2 Jehovah in Zion It is proper that we should not forget the antithesis I formerly mentioned, namely, that God is great in Zion to destroy and annihilate all the enemies of his Church; and that, when the Psalmist goes on to say, he is high above all nations, his meaning is, not that he presides over them to promote their welfare, but to disconcert their counsels, to baffle their designs, and to subvert all their power. That which immediately follows about the praising of God’s name, refers not to the nations at large, but in my opinion to the faithful, from whom alone the prophet demands a tribute of gratitude. For although God compels his vanquished enemies to acknowledge him, yet as they do not cease from speaking against his glory, and blaspheming his holy name, it cannot be to them that the exhortation is addressed, Praise the name of God, for it is holy; but to the faithful, who, from their knowledge of God’s holy name, very cordially engage in the celebration of its praises.

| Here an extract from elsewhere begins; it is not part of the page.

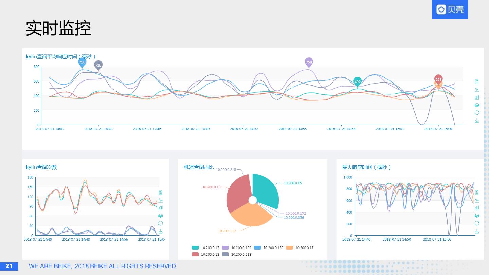Click the red 10.200.0.18 legend color swatch
The width and height of the screenshot is (489, 275).
195,254
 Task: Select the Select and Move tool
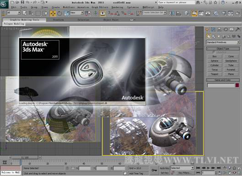pos(53,13)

4 The king’s strength also loves judgment This may be viewed as a threatening designed to fill his enemies with dismay; as if he should say, such is God’s regard for righteousness and equity, that he hath clothed himself with power to avenge the injuries which his enemies have done to him. I think it preferable, however, to apply it to the Church, because she is under the government of God for the express purpose 116116     “A ceste condition.” — Fr. “Upon condition.” of practicing righteousness and holiness. There is another interpretation which is by no means objectionable, namely, that which does not associate ideas of tyranny with the government of God, because there is constant concord between his power and justice. But when I consider the whole context, I have no doubt, that the prophet, after having introduced God as established upon his royal throne, now speaks of the manner in which he governs his kingdom; for he adds, thou hast established equity and righteousness. This clause is susceptible of two interpretations; either that God in his law has commanded his people to practice perfect equity, or that, in supporting and defending them, he has uniformly testified his great regard for his justice and equity. It is most true that the highest equity has always characterized the works and judgments of God, yet it appears more probable that it refers to that system, that form of government which God, who loves justice, appointed among the people of Israel, and which was the best rule for leading a life of honesty and integrity. And hence the word to do is improperly taken to signify to order or command. Should any one choose to consider this last clause as relating to God’s government, I am by no means disposed to disagree with him. For there is nothing that more animates and encourages the faithful to render obedience to God, or inspires them with greater zeal to observe his law, than to find in this course of action that they are the objects of his paternal care, and that the righteousness, which he requires from his own people in words, is on his part reciprocated by kind deeds.